The stop word set is the extended set of ‘standard’ stop words used by Scikit that I referred to in my previous post, plus a few extra things to try and get rid of some of the rubbish that appears.
The word clouds for the full set, and each separate sample, look like this:
Complete data set (25% sample, 2316 rows)
50% of sample (1188 rows)
Remaining 50% of sample
The graph below plots the frequency with which the top 500 words occur.
So, I can conclude that based on word counts, each of my samples is similar to each other, and to the total (sampled) corpus. This is good.
So, should I remove the most frequently used words, and if so, how many? Taking the most frequently used words across each set, and calculating the average for each word, gives me a list as follows:
And if I take them out, the word cloud (based on the entire 25% set) looks like this:
Which leads me to think I should take ‘learning’ and ‘teaching’ out as well. It’s also interesting that the word ‘pupil’ has cropped up here – I wonder how many teachers still talk about pupils rather than students? Of course, this data set contains blogs that may be a few years old, and/or be written by bloggers who prefer the term. Who knows? In fact, Orange can tell me. The ‘concordance’ widget, when connected to the bag of words, tells me that ‘pupil’ is used in 64 rows (blogs) and will show me a snippet of the sentence.
It’s actually used a total of 121 times, and looking at the context I’m not convinced it adds value in terms of helping me with my ultimate goal, which is clustering blog posts by topic, so it’s probably worth mentioning here that the words used the least often are going to be the most numerically relevant when it comes to grouping blogs by topic.
Could I take out some more? This is a big question. I don’t want to remove so many words that the data becomes difficult to cluster. Think of this as searching the blog posts using key words, much as you would when you search Google. Where, as a teacher, you might want to search ‘curriculum’, you might be more interesting in results that discuss ‘teaching (the) curriculum’ rather than those that cover ‘designing (the) curriculum’. If ‘teaching’ has already been removed, how will you find what you’re looking for? Alternatively, does it matter so long as search returns everything that contains the word ‘curriculum’? You may be more interested in searching for ‘curriculum’ differentiating by key stage. For my purposes, I think I’d be happy with a cluster labelled ‘curriculum’ that covered all aspects of the topic. I’ll be able to judge when I see some actual clusters emerge, and have the chance to examine them more closely.

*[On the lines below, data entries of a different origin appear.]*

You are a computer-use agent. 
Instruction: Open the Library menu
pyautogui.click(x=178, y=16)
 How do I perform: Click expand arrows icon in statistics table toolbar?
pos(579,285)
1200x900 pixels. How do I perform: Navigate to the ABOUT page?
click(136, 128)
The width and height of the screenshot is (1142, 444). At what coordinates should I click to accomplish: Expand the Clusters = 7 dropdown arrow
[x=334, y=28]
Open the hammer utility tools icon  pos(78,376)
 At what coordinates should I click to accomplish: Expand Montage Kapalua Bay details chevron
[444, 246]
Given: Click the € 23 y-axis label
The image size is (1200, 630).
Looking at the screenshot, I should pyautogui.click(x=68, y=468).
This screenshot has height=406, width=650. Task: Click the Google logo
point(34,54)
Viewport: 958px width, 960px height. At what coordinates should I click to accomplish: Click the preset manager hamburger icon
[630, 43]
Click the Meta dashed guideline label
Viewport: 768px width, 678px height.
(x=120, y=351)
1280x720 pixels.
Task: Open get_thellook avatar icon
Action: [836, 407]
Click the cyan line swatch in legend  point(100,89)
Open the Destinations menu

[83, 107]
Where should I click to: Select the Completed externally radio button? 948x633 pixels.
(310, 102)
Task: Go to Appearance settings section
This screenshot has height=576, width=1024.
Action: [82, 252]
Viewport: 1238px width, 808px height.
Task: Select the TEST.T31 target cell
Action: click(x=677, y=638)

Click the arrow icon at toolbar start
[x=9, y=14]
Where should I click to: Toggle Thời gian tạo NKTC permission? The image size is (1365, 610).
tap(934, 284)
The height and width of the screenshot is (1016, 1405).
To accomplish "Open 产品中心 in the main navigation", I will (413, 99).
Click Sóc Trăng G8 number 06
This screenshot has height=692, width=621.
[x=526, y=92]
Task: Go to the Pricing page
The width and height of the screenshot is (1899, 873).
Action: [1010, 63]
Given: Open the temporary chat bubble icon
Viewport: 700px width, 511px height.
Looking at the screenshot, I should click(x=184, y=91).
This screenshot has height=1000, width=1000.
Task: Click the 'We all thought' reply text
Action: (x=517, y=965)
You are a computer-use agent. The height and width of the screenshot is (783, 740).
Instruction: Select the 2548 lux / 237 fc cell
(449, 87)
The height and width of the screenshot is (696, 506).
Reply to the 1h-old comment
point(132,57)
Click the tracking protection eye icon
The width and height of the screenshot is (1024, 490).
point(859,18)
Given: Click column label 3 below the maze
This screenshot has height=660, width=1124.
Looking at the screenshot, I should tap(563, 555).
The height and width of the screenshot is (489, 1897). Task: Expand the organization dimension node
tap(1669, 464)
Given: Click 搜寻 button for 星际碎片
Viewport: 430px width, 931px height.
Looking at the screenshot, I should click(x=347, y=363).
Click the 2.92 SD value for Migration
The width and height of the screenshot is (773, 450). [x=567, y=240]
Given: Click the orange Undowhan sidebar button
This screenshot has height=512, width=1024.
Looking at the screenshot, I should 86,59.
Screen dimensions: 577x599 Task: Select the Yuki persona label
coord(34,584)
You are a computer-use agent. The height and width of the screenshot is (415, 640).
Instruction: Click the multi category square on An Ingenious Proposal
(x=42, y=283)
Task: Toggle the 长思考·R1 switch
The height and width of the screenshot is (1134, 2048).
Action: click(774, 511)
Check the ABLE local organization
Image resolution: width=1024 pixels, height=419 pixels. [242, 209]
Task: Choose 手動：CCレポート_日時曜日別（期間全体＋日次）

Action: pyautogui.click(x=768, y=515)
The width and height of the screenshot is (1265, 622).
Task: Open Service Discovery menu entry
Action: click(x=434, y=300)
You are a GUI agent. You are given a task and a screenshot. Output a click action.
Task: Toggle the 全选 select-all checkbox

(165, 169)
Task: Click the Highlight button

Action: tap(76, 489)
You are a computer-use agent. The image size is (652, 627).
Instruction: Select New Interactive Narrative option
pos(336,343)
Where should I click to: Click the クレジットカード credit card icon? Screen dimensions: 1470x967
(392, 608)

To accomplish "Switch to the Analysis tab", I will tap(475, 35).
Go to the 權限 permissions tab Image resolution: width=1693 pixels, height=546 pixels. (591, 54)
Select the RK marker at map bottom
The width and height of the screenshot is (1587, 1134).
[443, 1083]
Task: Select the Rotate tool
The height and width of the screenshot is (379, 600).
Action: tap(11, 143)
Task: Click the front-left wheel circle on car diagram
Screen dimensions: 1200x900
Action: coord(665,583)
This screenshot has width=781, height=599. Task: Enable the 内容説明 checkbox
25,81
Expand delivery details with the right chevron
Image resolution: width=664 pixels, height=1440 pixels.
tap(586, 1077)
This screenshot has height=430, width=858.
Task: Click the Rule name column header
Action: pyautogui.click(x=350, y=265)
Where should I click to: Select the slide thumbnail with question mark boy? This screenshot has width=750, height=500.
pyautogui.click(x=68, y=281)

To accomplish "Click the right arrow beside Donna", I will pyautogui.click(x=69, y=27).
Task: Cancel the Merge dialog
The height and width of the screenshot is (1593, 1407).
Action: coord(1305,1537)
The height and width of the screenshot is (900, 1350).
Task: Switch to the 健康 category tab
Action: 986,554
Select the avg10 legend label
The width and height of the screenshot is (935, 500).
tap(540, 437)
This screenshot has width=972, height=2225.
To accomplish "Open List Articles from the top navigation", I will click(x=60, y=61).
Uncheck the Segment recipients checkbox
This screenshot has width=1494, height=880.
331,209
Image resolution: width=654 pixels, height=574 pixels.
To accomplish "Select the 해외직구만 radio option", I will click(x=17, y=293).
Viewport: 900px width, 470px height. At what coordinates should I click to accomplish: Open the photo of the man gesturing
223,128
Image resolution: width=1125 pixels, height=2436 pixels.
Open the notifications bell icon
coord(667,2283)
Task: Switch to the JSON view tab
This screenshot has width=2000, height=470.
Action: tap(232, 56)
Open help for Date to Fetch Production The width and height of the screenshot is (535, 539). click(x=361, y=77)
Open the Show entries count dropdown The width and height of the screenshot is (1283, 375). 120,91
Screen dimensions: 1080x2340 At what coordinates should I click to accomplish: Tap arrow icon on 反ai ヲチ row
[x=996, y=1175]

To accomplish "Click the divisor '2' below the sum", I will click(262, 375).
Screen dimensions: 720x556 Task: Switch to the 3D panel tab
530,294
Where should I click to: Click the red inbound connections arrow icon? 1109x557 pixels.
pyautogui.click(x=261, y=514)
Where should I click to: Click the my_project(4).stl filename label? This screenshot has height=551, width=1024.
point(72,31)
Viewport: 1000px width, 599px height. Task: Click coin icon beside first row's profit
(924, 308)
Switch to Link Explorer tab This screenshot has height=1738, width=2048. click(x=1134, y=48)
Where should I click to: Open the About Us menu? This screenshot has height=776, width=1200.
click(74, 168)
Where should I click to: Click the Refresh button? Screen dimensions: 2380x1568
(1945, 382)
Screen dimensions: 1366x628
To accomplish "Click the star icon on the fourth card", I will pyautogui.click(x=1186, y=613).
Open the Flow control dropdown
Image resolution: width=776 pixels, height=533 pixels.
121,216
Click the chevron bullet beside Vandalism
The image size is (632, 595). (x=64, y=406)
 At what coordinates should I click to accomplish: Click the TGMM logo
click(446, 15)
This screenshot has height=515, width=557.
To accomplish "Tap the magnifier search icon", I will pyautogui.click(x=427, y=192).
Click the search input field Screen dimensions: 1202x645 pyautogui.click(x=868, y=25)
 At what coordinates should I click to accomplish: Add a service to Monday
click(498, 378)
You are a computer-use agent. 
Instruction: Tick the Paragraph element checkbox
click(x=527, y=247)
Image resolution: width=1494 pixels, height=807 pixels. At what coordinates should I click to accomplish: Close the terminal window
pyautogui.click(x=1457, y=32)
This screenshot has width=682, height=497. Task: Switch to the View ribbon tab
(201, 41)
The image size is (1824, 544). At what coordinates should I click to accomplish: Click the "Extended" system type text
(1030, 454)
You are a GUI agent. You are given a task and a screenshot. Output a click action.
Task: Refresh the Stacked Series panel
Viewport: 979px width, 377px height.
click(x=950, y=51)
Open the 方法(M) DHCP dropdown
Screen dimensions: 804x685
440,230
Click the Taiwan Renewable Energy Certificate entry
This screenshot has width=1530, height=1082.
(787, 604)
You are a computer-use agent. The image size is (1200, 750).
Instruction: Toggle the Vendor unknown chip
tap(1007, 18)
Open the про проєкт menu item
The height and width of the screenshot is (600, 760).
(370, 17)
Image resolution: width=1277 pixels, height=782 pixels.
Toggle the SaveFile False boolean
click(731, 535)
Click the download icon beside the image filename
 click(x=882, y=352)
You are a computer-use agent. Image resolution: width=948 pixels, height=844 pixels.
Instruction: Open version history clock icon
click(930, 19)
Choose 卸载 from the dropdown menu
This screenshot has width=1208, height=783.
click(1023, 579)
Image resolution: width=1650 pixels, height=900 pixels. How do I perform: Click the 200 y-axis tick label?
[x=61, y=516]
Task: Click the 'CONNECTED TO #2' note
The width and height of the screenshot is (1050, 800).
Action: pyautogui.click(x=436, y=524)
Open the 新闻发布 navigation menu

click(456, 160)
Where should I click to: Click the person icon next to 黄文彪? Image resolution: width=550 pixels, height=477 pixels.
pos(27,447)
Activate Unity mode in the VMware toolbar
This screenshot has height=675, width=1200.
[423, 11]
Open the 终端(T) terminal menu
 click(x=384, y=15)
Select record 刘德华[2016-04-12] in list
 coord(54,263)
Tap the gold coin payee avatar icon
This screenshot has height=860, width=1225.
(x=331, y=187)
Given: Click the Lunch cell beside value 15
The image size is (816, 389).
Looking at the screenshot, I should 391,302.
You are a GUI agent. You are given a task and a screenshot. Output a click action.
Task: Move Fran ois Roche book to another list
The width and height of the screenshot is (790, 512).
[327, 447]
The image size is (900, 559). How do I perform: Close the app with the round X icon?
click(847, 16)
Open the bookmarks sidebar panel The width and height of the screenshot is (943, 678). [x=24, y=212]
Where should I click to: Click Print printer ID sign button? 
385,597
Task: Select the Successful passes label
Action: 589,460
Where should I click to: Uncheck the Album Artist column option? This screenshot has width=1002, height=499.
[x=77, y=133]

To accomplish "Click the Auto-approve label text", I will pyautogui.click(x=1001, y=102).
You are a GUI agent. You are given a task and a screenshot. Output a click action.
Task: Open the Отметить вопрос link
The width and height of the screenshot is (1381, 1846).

Which, incidentally, the concordance widget tells me is used in 93 blogs, and appears 147 times. That’s more than ‘pupil’, but because of my specialised domain knowledge I judge to be more important to the corpus.
Which is also a good example of researcher bias.
- Zipf, G. K.; The Psychology of Language; 1966; The M.I.T. Press.
- Piantadosi, S.; Zipf’s word frequency law in natural language: A critical review and future Directions; Journal of National Institutes of Health; 2014; volume 21, October issue, pages 1112-1130.
- Calude, A., Pagel, M.; How do we use language? Shared patterns in the frequency of word use across 17 world languages; 2011; Journal of Philosophical Transactions of the Royal Society of London. Series B, Biological sciences; volume 366, issue 1567, pages 1101-7.